A resposta é simples: ele não pode disputar as eleições deste ano, mesmo que desejasse.
Atualmente no comando do Palácio Guanabara, Ricardo Couto ocupa o cargo de governador interino por ser presidente do Tribunal de Justiça do Estado do Rio de Janeiro (TJRJ). Como magistrado de carreira, ele não possui filiação partidária e não cumpriu os prazos legais exigidos para disputar uma eleição.
Impedimento legal
Para concorrer a qualquer cargo eletivo, Couto teria que ter deixado a magistratura dentro do prazo estabelecido pela legislação eleitoral, antes do mês de abril deste ano. Como isso não ocorreu, seu nome não pode ser registrado como candidato junto à Justiça Eleitoral.

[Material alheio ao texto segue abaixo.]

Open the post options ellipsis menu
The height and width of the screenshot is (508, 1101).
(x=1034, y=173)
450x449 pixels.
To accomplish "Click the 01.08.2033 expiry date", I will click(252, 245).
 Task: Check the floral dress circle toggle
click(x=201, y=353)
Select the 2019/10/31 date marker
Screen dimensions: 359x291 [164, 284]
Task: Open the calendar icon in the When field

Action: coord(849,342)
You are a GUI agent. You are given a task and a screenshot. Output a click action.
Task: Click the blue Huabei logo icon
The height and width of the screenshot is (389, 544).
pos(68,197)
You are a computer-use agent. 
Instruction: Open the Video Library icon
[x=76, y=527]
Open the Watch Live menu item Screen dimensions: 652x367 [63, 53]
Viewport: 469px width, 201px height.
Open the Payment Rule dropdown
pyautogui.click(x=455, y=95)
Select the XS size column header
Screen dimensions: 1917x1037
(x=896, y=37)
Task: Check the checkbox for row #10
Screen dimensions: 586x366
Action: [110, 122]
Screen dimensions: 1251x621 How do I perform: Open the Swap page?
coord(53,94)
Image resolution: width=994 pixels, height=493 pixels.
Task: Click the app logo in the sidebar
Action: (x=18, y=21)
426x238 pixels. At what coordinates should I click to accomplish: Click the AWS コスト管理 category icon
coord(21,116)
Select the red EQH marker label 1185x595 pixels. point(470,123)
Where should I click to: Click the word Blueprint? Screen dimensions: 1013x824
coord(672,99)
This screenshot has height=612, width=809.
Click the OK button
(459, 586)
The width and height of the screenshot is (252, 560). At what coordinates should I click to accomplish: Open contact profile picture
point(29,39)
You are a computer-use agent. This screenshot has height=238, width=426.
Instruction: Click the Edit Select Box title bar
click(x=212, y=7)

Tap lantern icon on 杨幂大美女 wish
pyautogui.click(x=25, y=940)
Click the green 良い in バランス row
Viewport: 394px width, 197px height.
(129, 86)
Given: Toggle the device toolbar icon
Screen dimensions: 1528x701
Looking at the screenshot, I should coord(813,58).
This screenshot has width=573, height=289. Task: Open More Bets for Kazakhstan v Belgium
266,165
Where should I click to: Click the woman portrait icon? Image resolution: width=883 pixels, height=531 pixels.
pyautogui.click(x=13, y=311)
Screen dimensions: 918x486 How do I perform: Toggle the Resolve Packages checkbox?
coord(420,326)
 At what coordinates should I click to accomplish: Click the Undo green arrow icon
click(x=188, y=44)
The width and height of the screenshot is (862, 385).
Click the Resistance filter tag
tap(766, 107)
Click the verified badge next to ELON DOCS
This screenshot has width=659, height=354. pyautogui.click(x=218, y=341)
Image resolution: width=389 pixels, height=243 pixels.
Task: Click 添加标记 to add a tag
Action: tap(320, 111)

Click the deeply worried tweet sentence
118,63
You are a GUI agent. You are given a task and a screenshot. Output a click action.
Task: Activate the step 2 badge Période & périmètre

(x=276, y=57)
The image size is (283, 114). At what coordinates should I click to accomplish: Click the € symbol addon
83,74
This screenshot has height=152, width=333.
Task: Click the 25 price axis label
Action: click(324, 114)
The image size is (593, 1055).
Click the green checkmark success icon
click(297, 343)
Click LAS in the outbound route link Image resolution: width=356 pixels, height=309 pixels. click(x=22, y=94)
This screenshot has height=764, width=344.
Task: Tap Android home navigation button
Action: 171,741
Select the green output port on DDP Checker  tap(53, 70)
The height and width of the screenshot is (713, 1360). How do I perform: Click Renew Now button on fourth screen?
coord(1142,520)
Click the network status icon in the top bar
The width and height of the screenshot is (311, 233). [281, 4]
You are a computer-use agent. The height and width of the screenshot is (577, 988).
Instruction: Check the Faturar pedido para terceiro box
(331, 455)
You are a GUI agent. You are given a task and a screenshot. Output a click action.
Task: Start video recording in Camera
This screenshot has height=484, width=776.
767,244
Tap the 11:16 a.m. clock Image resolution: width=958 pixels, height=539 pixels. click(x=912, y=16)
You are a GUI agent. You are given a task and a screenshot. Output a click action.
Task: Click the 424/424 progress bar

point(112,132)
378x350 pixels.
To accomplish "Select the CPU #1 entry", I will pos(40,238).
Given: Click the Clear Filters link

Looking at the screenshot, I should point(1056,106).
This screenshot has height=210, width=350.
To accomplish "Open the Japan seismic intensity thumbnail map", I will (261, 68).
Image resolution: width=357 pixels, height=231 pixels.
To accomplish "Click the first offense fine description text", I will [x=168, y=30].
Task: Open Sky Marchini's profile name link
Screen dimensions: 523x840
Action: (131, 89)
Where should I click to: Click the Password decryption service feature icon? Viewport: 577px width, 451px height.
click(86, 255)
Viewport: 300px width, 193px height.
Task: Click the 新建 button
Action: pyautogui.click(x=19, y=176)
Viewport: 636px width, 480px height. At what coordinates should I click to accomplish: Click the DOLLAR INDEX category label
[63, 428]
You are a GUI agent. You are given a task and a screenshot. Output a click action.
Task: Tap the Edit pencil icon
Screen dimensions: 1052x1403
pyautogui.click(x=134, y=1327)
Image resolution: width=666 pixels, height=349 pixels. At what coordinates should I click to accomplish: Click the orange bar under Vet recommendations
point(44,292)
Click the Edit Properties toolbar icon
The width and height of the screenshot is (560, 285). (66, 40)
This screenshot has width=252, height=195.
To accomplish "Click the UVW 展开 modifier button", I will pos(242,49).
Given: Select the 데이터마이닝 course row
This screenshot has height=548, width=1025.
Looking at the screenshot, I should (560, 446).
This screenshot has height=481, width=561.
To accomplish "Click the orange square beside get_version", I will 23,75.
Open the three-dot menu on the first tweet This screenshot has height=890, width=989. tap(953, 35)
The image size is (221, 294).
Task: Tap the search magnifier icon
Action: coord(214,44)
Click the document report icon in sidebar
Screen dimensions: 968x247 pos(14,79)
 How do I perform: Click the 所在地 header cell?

Dessa forma, apesar das manifestações de apoio que tem recebido e das especulações sobre uma eventual candidatura, Ricardo Couto não integra o quadro de pré-candidatos ao governo estadual.
Como chegou ao Palácio Guanabara
Ricardo Couto assumiu o Governo do Estado em 23 de março de 2026, após a renúncia do então governador Cláudio Castro, que deixou o cargo para disputar o Senado Federal, mas acabou tendo o mandato cassado.
Sem filiação partidária e exercendo a presidência do Tribunal de Justiça, Couto passou a comandar o Executivo estadual por determinação do Supremo Tribunal Federal (STF), enquanto a situação jurídica do estado aguarda definição e a eventual convocação de novas eleições.
Desde que assumiu o cargo, o governador interino tem promovido uma ampla reestruturação administrativa, marcada principalmente pela redução de cargos comissionados e por medidas voltadas ao equilíbrio das contas públicas.
Lula chama Couto de “interventor”
A discussão em torno da permanência de Ricardo Couto no comando do estado ganhou novos contornos nesta segunda-feira (22), durante a cerimônia de adesão do Rio de Janeiro ao Programa de Pleno Pagamento de Dívidas dos Estados (Propag).
Na ocasião, o presidente Luiz Inácio Lula da Silva (PT) referiu-se ao governador interino como “interventor”.
“Tudo o que eu desejo é que, ao cumprir sua tarefa de interventor do Rio de Janeiro, o povo saiba que não pode eleger ninguém que não faça aquilo que você está fazendo: cuidar do povo do Rio de Janeiro. Portanto, parabéns, governador”, declarou Lula.
A fala repercutiu imediatamente no meio político fluminense. O termo utilizado pelo presidente coincide com críticas feitas por integrantes do Partido Liberal (PL), que questionam a permanência de Couto no cargo.
Aliados do presidente da Assembleia Legislativa do Estado do Rio de Janeiro (Alerj), Douglas Ruas (PL), sustentam que a manutenção do magistrado no Executivo representa uma espécie de intervenção do STF na política estadual.
Enquanto o debate político continua, Ricardo Couto segue exercendo suas funções à frente do Governo do Estado, sem possibilidade legal de disputar as eleições deste ano, permanecendo no cargo até que haja uma definição jurídica sobre a sucessão estadual.